What the task asks: Using the Osmia orchard pollination excerpt, explain in one to three sentences why releasing populations within their natal nests, rather than as loose cocoons, is thought to improve establishment.

¹ Individuals that did not emerge out of their cocoons; ² Proportion of emerged females that established at the nesting stations provided; ³ Number of eggs laid; ⁴ Males/females; ⁵ Proportion of progeny that died from unknown causes; ⁶ Proportion of progeny that died from cleptoparasitism; ⁷ [21,23,53,55,56,57,58].

). Of the 182 females that emerged, 99 (54.4%) established in the nesting stations. Failure to establish can be caused by lack of vigor of emerging females [49], predation [50,51,52], and dispersal of pre-nesting females [53], but attributing a relative weight to each of these three factors is not easy. At any rate, the percent establishment obtained in our study was similar to values obtained with other O. cornuta populations released in orchards (Table 3). The 99 females that established in the nesting stations produced 906 cells (an average of 9.15 cells/female). This fecundity is again close to fecundity in other O. cornuta populations released in orchards (Table 3). Of these 906 cells, 253 contained female progeny (2.6 M/F sex ratio). This is considerably higher than that the sex ratio of the population released (1.8), but similar to sex ratios obtained from other O. cornuta populations released in orchards (Table 3). Developmental mortality (5.3%) and parasitism (1.8%) were also similar to mortality levels obtained in previous studies (Table 3). Ultimately, the female population recovered was 1.28 times larger than the female population released, providing evidence that Osmia populations can be sustained in orchard environments ([26] and references therein, [54]).

The results of Table 3 allow us to identify two important bottlenecks in the dynamics of O. cornuta populations managed for orchard pollination. The first one occurs in the establishment phase, during which the effective female population is reduced by ca. 50%. Previous studies have shown that Osmia establishment can be enhanced by releasing populations within their natal nests, rather than as loose cocoons [33,55,59,60,61]. This result is probably mediated by olfactory nest cues that enhance the tendency of females to re-nest in their natal nesting site (philopatry; [61]). In relation to this, an olfactory attractant similar to that developed for Osmia lignaria [54] could potentially enhance establishment of O. cornuta populations released in orchards. The second important bottleneck is the production of a male-biased sex ratio. In O. cornuta, the sex ratio of populations trap-nested in semi-natural areas is 1.5 ± 0.06 (n = 4 populations) [62,63], a figure that closely matches the theoretically optimal sex ratio based on male and female body weights (1.7) [42]. However, progeny sex ratios obtained from populations released in orchards are consistently higher (ca. 2.5; Table 3). In other words, in populations nesting in orchards, a considerable fraction of the parental investment is devoted to the production of surplus males. The causes underlying these differences in sexual allocation are unclear, but a greater proportion of female cells in managed populations could be obtained by increasing the diameter [56,64,65], or the length [55,65] of the nesting cavities offered in orchard operations. A more balanced sex ratio (closer to 1.7) would increase the reproductive and pollinating potential of populations recovered from orchards.

5. Conclusions

Our study demonstrates that even a small population of a highly effective pollinator may have a significant impact on crop pollination service and fruit set. Our results are encouraging not only for the use of Osmia spp. as managed pollinators but also for the implementation of measures to protect wild pollinator communities in orchard environments. In addition to Osmia spp., various species of Andrena, Eucera and Bombus are highly effective fruit tree pollinators [5,22,24,25,36]. In the current scenario of pollinator declines, agri-environmental measures to enhance wild populations of these valuable pollinators could have important economic returns in terms of enhanced pollination service and fruit yields.

Excerpted data:
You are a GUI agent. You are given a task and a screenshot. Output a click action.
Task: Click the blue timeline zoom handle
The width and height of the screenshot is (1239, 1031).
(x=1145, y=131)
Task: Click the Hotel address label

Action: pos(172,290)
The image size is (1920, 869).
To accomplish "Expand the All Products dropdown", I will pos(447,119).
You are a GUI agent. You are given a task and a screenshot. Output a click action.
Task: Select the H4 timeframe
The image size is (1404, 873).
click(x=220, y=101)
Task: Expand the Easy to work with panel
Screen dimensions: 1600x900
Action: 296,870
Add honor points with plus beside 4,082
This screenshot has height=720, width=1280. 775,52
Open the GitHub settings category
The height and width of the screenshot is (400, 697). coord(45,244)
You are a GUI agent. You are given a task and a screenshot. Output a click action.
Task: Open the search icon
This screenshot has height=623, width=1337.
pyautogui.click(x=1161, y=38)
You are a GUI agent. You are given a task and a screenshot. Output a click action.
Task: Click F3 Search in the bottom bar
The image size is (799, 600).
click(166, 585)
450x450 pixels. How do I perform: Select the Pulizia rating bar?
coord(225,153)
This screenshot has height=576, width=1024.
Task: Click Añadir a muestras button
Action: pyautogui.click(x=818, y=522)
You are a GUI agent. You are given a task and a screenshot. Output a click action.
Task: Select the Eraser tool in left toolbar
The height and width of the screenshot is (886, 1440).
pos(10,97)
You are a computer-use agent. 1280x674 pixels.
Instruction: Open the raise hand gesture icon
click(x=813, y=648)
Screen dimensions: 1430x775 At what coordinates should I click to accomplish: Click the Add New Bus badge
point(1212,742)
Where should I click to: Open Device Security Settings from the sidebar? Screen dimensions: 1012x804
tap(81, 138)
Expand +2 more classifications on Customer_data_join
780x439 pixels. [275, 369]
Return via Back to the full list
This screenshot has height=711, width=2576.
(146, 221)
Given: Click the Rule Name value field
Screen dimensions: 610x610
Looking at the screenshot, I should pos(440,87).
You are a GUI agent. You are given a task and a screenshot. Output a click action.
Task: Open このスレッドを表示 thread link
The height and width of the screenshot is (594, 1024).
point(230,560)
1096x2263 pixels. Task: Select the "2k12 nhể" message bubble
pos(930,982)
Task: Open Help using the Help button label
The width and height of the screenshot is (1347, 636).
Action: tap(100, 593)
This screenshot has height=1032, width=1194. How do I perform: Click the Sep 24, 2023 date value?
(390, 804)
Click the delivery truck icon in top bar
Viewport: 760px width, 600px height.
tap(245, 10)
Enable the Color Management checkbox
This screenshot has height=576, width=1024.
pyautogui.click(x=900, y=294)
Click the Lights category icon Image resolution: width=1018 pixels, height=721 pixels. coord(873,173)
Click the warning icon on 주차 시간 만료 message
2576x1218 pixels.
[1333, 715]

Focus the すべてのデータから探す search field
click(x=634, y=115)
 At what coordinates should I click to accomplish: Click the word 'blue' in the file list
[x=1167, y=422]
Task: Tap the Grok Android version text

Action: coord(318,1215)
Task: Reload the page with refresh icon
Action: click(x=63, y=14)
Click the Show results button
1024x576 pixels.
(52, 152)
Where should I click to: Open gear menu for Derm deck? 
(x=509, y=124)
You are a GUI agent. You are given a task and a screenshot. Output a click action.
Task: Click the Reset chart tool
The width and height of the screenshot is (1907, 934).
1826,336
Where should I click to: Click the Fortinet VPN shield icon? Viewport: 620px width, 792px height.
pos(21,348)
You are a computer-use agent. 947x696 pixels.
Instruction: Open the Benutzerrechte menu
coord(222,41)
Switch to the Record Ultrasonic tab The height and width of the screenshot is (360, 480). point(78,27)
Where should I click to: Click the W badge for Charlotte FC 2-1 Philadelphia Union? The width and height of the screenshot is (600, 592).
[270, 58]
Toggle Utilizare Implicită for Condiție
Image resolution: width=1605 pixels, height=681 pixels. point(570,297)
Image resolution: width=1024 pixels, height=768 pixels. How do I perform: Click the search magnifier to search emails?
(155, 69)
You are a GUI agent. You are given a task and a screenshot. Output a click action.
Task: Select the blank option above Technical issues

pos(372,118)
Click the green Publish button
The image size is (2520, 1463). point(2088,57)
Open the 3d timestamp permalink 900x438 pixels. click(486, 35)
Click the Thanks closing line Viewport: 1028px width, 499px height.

Answer for the task: The effect is probably mediated by olfactory nest cues. These cues strengthen the tendency of females to re-nest at their natal nesting site, a behavior called philopatry.